In the realm of heritage conservation and energy efficiency, a groundbreaking study has emerged that could reshape how we approach retrofitting historic buildings. Led by A. Rubio-Aguinaga from the MATCH Research Group at the University of Navarra, the research delves into the sustainability of Phase Change Material (PCM)-enhanced lime mortars, offering a promising solution to reduce energy demands and carbon footprints across diverse climates.
The study, published in *Case Studies in Construction Materials* (translated from Spanish as “Case Studies in Construction Materials”), addresses a critical gap in the current research landscape. While previous studies have focused on material behavior or single-climate scenarios, Rubio-Aguinaga’s work provides a comprehensive, climate-resolved assessment that integrates embodied carbon and operational energy impacts at the building scale. This is particularly relevant for heritage structures, which often face stringent conservation constraints.
The research team examined three types of PCMs: two paraffin-based (with melting points of 18°C and 24°C) and one bio-based, derived from agricultural by-products (melting point of 29°C). These PCMs were integrated into lime mortars and modeled across three retrofit strategies—internal grouting, internal rendering, and a combined approach—applied to the 13th-century Hermitage of Santa Brígida in Spain. The results were then extrapolated to all Spanish climate zones to evaluate performance under varying thermal conditions.

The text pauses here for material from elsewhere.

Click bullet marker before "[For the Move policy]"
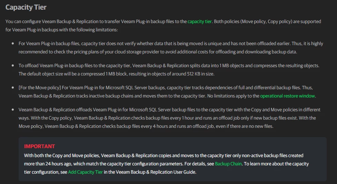tap(13, 88)
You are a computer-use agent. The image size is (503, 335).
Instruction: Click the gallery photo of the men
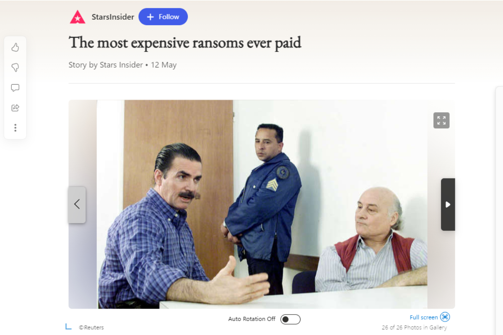pyautogui.click(x=262, y=204)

The findings are compelling. PCM-enhanced mortars demonstrated the potential to eliminate cooling demands and significantly reduce heating needs. “This technology not only preserves the historical integrity of heritage buildings but also offers substantial energy savings,” Rubio-Aguinaga noted. The study revealed that the bio-based PCM achieved the maximum total carbon footprint reduction (89.1%), followed by the 24°C paraffin PCM (87.2%) and the 18°C paraffin PCM (74.6%), depending on the climate zone.
The implications for the energy sector are profound. As the world increasingly focuses on sustainability and reducing carbon emissions, the integration of PCM-enhanced lime mortars into heritage retrofitting presents a viable and eco-friendly solution. “This research highlights the importance of climate-PCM compatibility and provides critical insights into the long-term environmental impact of these mortars,” Rubio-Aguinaga explained.
The study’s findings could pave the way for future developments in the field, encouraging further exploration of PCM technologies in construction. By offering a sustainable approach to energy efficiency, this research not only benefits heritage conservation but also contributes to the broader goal of reducing global carbon footprints.
As the construction industry continues to evolve, the integration of innovative materials like PCM-enhanced lime mortars could become a standard practice, driving the energy sector towards a more sustainable future. This research serves as a testament to the potential of combining traditional materials with cutting-edge technology to achieve both conservation and efficiency goals.